Alexa first came out in 2014. If it was the world changing product that people said it was going to be it would have spawned multiple billion dollar companies by now. Much like smartphones led to Uber.
Amazon can keep pooping out Alexa into 15 new products every year. Google will copy them because they don't actually know what a good product is but they're the internet company version of Samsung, a fast follower, so they'll do it because they're competitor focused and just in case it takes off.
None of that will change that this product category isn't going anywhere.
For the speakers like Alexa and Google Home, voice being the only input allows user to say whatever they want hence making the task space infinite. But the voice recognition and NLP is not in a place where it can recognize everything the user has said. This creates a less than stellar experience with the user having to repeat, rephrase or even worse abandon the task. I think this platform will blow up when NLP/AI is able to detect user intent with near perfect accuracy and is able to make the interaction with the user as fluid as with a well designed app. It doesn't hurt for Amazon to have a large installed base ready to use the platform if/when intent recognition becomes par.
Of course it will never replace phone/desktop as there will be things which we cannot say over voice (secrets) and where it is not possible (loud places) or just not courteous behavior.
Not to mention: constant wondering whether the task can even be accomplished. When a voice assistant rejects your query, in many cases you can't be sure whether it's because it couldn't understand you, or because it can't possibly accept what you said as a valid input in the context it's in. In regular interfaces, visible constraints matter as much as affordances.

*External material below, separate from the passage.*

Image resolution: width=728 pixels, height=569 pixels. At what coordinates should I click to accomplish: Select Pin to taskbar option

Even saying that, Alexa and competitors don't need to be computing platforms, they just need to be the interaction layer for day-to-day human-computer interaction. Even if Alexa were as technically simple as an IFFTT recipe with the "THIS" being "what the person says out loud", that's hugely valuable. It's very clear to me that if it's easier to do something with on device than without that device, and even easier to make a device do a thing without physically touching the device, that will ultimately be the way most people do the thing, provided they have access to the technology.
That is why Amazon is pumping out so many different Alexa form factors. I couldn't figure out who would want the Alexa ring. Then I met someone who hates ear buds and swears by his Swiss watch who was excited about a wearable he'd use. Amazon wants to be the dominant player, and is simply crossing form factors off of their (presumably) stack ranked by opportunity size list.

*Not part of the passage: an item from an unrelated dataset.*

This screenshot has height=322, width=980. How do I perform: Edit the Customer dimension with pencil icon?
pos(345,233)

[0] https://en.wikipedia.org/wiki/Uber#History
[1] https://pitchbook.com/news/articles/uber-by-the-numbers-a-ti...
From a technical perspective, there's no reason you couldn't have had a ride-hailing app on a Nokia Series 60 phone in 2006, or a Palm Treo 270 in 2002. All the necessary components were present in both of them. What was missing was a critical mass of users of those devices -- a user base large enough for third parties to justify building services on that scale for them.
Which could help explain why Amazon is pumping out Alexa devices in so many different form factors; they haven't cracked the nut yet on a single form factor that will attract that critical mass of users, but maybe if you can aggregate enough small user bases together they'll add up to a large enough one to attract third parties.
Is it Voice or Spacial Computing (AR/VR/xR)?
It's clearly voice, for many reasons. To cut the argument short, realize that language is what separates humans from other animals, and recognize that voice is the natural form of language, not writing. The advancement of AI requires major advancement in understanding human emotions, which are conveyed through subtleties in voice, and not picked up in text.
But it doesn't need to be either/or. Why not both Voice and xR?
Over time, voice and xR will converge, as voice interfaces get integrated into more consumer services, and xR gets more productive applications (right now it's all games and porn). But by then, Amazon will be well-positioned to get into the fun, but Facebook will not be taken seriously.
Unless Facebook can disrupt the global monetary system, pushing Libra by providing a discount for all purchases made within Oculus.
But can Facebook create innovative products that people want? This is still an open question. After all, Facebook's success comes from out-executing on the ideas of others.
I haven't used a Portal, but isn't it video-focused? And doesn't it integrate Alexa?
I'm sure Facebook is aggressively trying to build a competing voice interface, but it's far behind Google, Amazon, and Apple. It will be harder to out-execute Amazon than Snapchat. And Facebook will need to improve its branding to even have a chance.